Manifolds typically have infinite-dimensional cohomology rings; here, the cohomology is finite-dimensional (determined by the dimension of $\mathfrak{g}/\mathfrak{h}$ ).
Despite the quotient having a trivial topology, the cohomology is non-trivial.

Corollaries and Special Cases (Corollary 0.4)

The paper analyzes specific structural cases of $H$ :

Case (a) D-connected $H$ : If $H$ $H$ is connected in the diffeological sense (manifold topology), then $\mathfrak{g}/\mathfrak{h}$ $g / h$ is abelian. The cohomology is the full exterior algebra $\Lambda^\bullet(\mathfrak{g}/\mathfrak{h})^*$ $Λ^{∙} (g / h)^{*}$ .
- Example: The irrational winding on a torus ( $G=T^2, H \cong \mathbb{R}$ ). The quotient is a "quasicircle," and its cohomology is $\mathbb{R} \oplus \mathbb{R}$ , identical to a standard circle.
Case (b) D-discrete $H$ : If $H$ is discrete in the diffeological sense, then $\mathfrak{h} = \{0\}$ . The cohomology is $H^\bullet(\mathfrak{g})$ . This implies that any Lie algebra cohomology ring can be realized as the de Rham cohomology of a dense quotient.
Case (c) Vector Space Quotients: For $V/A$ where $A$ is a dense, discrete additive subgroup, the cohomology is the full exterior algebra $\Lambda^\bullet V^*$ .

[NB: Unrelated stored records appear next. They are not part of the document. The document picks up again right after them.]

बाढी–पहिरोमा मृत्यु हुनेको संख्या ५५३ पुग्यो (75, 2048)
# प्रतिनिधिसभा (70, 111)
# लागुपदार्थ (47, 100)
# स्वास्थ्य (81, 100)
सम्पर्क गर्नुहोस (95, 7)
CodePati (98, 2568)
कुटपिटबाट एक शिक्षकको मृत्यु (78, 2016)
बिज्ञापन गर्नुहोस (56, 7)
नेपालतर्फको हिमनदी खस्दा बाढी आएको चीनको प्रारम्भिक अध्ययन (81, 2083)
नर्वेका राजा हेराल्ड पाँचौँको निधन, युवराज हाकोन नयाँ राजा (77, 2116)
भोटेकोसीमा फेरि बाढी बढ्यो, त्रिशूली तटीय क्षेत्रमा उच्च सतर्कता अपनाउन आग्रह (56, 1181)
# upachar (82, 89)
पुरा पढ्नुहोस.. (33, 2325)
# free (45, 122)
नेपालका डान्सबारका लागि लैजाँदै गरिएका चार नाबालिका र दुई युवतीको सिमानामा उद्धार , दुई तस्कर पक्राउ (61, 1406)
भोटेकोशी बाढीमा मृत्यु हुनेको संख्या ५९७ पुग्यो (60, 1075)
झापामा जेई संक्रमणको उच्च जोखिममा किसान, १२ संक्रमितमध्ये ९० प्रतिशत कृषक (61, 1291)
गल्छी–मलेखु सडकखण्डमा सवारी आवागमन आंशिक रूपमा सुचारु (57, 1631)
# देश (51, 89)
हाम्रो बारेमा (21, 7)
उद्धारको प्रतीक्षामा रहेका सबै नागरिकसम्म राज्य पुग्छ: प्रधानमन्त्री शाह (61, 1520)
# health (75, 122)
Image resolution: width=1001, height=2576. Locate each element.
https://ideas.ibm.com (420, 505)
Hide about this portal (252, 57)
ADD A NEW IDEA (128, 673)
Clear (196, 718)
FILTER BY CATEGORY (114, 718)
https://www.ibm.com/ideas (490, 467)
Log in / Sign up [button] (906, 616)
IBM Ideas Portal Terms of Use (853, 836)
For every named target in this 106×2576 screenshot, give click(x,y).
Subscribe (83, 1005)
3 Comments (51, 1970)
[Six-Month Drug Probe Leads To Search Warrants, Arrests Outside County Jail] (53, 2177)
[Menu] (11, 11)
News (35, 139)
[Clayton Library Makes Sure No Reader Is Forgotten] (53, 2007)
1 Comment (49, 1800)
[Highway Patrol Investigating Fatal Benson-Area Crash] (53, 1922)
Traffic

Comparison with Other Theories

The authors contrast their results with:

Closed Subgroups: For closed $H$ , the result relates to relative Lie algebra cohomology $H^\bullet(\mathfrak{g}, \mathfrak{h})$ .
Non-commutative Geometry: They note that for the irrational torus, their result ( $\mathbb{R} \oplus \mathbb{R}$ ) differs from the periodic cyclic cohomology of the associated crossed product algebra (which yields $\mathbb{R} \oplus \mathbb{R}^2 \oplus \mathbb{R}$ ). The diffeological approach captures the "geometric" intuition of the space as a "quasi-circle" rather than a non-commutative algebraic object.
Čech Cohomology: The diffeological de Rham cohomology differs from the diffeological Čech cohomology (which recovers the group cohomology of $A$ ).

4. Significance and Implications

Resolution of the "Trivial Topology" Paradox: The paper demonstrates that the lack of a Hausdorff topology does not preclude the existence of a rich differential geometric structure. By using diffeology, one can recover cohomological invariants that reflect the algebraic structure of the group and subgroup.
Unification: It provides a unified framework connecting Lie group quotients, Lie algebra cohomology, and diffeological geometry.
New Examples: The paper constructs explicit examples of spaces with "exotic" cohomology (e.g., realizing any Lie algebra cohomology ring as a quotient of a Lie group by a dense subgroup).
Independence: The authors note that H. Kihara independently obtained the main theorem (0.2) in forthcoming work, validating the significance of the result.

5. Conclusion

Clark and Ziegler successfully extend de Rham theory to the realm of dense subgroups by utilizing diffeological spaces. They prove that the cohomology of such quotients is entirely determined by the Lie algebra of the ambient group modulo the Lie algebra of the subgroup. This bridges the gap between the algebraic properties of dense subgroups and the geometric intuition of smooth forms, offering a robust alternative to non-commutative geometric approaches for these singular spaces.